La bicicletta come "stile di vita"

Il suo negozio era una specie di tempio, per gli appassionati ciclismo trevigliesi. Sul retro di palazzo Silva, Franco riparava le biciclette, certamente. Anche «al volo», per le decine di trevigliesi che fino a qualche anno fa la utilizzavano ben più delle automobili, spostandosi da un capo all'altro di una città che è tutt'ora a misura di due ruote. Bastava bussare e lui interveniva, sempre con il sorriso e una battuta. Ma non era solo un'officina, quell'officina: era anche un luogo di sport e di racconti. Quelli del grande ciclismo bergamasco, che lui stesso aveva vissuto, praticato e raccontato per tutta la vita. La bottega era stata aperta negli anni Trenta, dal padre Francesco.

Le biciclette "Albadoro" a Palazzo Silva

Sfollato per la guerra a Treviglio nel 1941, aveva aperto il negozio per poi affidarlo ai due «figli d’arte», entrambi cresciuti in mezzo alle biciclette. Inizialmente, il padre Francesco era un rappresentante della Bianchi, ma poi si era messo in proprio e aveva cominciato a produrre quelli che ancora fino a pochi anni prima si chiamavano «velocipedi», con il marchio «Albadoro», in uno stabilimento che occupava anche parte di Palazzo Silva. Poi si era specializzato nelle riparazioni, diventando un punto di riferimento per tutta Treviglio. Tra una gomma forata e l'altra, tra un sellino e un pattino per freni, spesso spuntavano anche i mitici palmer delle biciclette da corsa. E allora ecco che tornavano i racconti su Gino Bartali, Francesco Moser, Eddy Merckx, Felice Gimondi, Fausto Coppi e poi negli ultimi anni, su Marco Pantani. «Povero pirata» sospirava, quando tutto finì in tragedia. Rimase solo un poster con la sua fotografia, quando chiuse il negozio 16 anni fa.
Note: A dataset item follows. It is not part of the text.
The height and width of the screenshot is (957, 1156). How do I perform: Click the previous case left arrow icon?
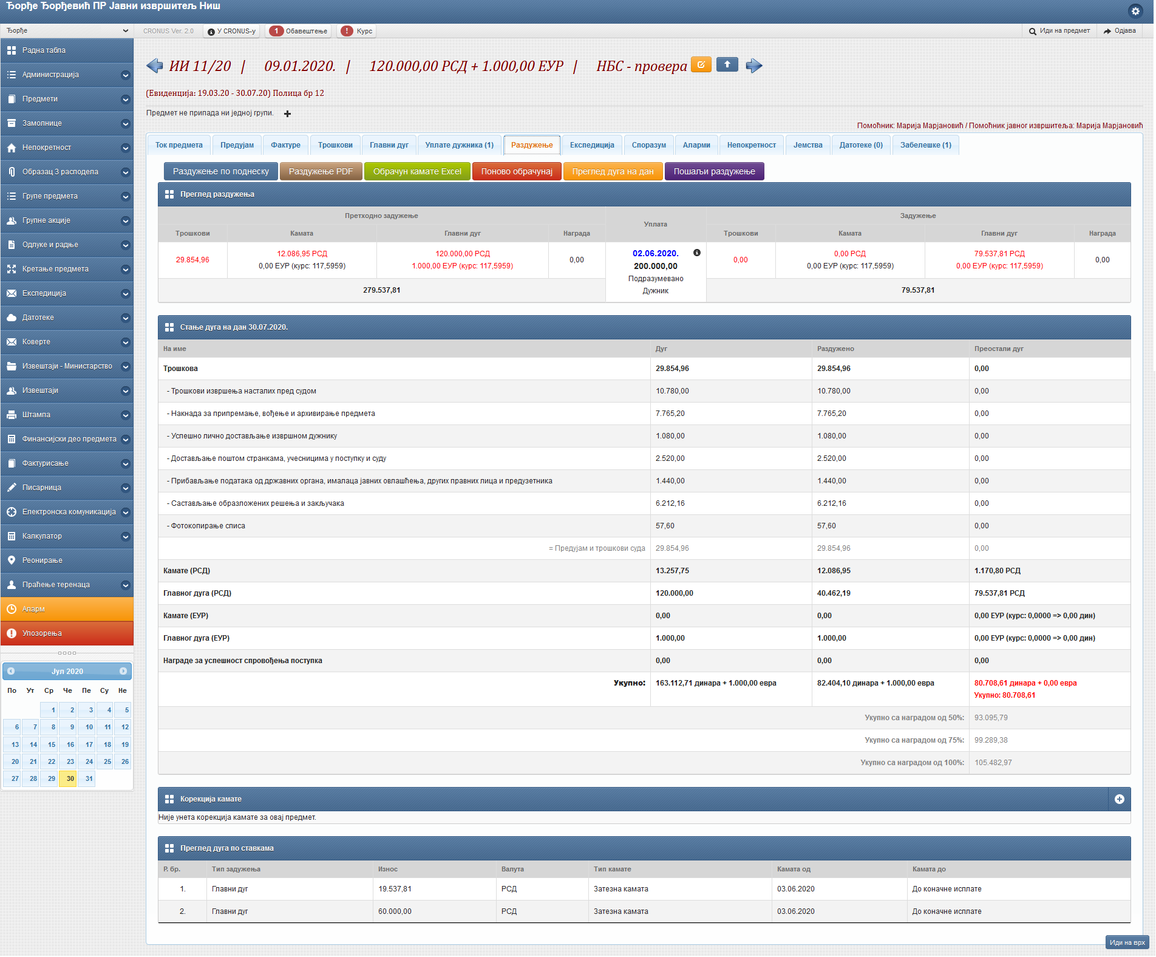click(155, 66)
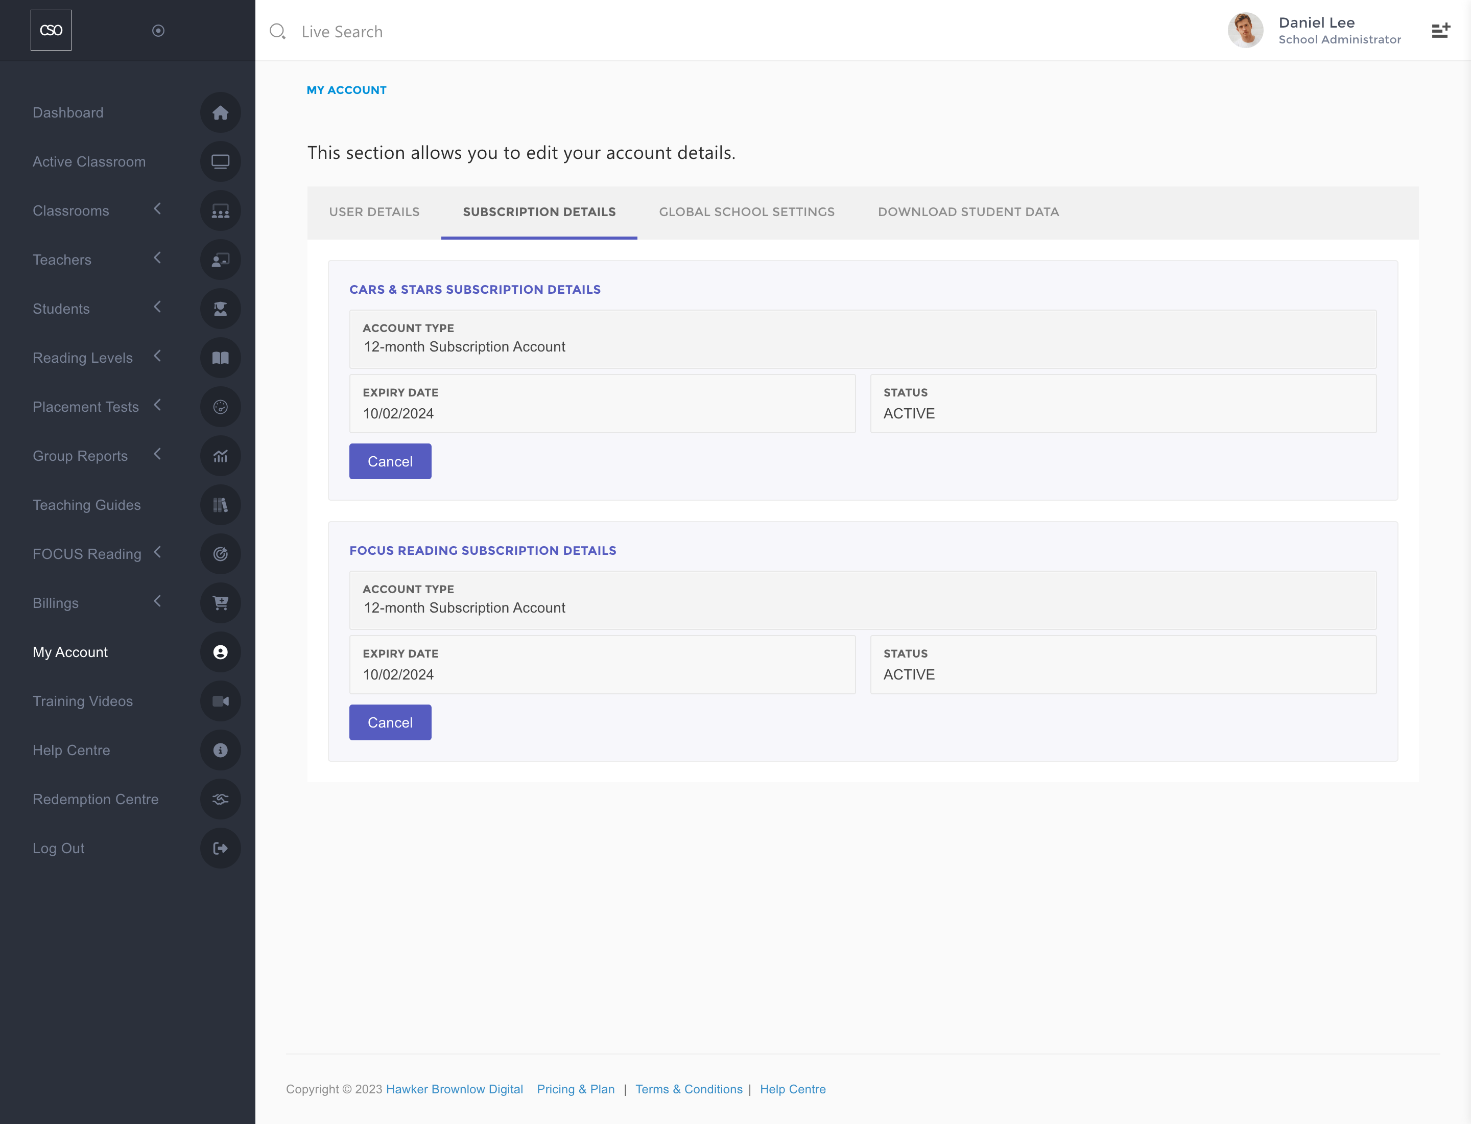Click the Redemption Centre handshake icon
The height and width of the screenshot is (1124, 1471).
(x=220, y=799)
Il ciclismo, d'altra parte, l'aveva conosciuto e praticato da protagonista lui stesso, Consoli. Fin da giovanissimo, come corridore. Aveva cominciato indossando la maglia della Uc Bergamasca, poi quella del Pedale Monzese e quando finalmente arrivò all'agonismo, quella della Udace di Bergamo. Smise di correre solo sui settant'anni, ma non perse mai quella passione vitale. Com'era nel suo carattere, trasferì quella voglia di fare e di lavorare sempre, nella forza che muove i volontari. Diventò assistente tecnico della «Ciclistica trevigliese» ma continuò anche correre, come amatore, ogni volta che poteva, concedendosi fughe da 50 chilometri al giorno nelle campagne della Bassa. Stamattina si celebrano i funerali, alle 10.30 in Basilica. «Sei stato un grande maestro di vita»: così i tre figli ricordano il loro papà. C'è da scommetterci: ovunque sia ora, Franco avrà già recuperato una bicicletta.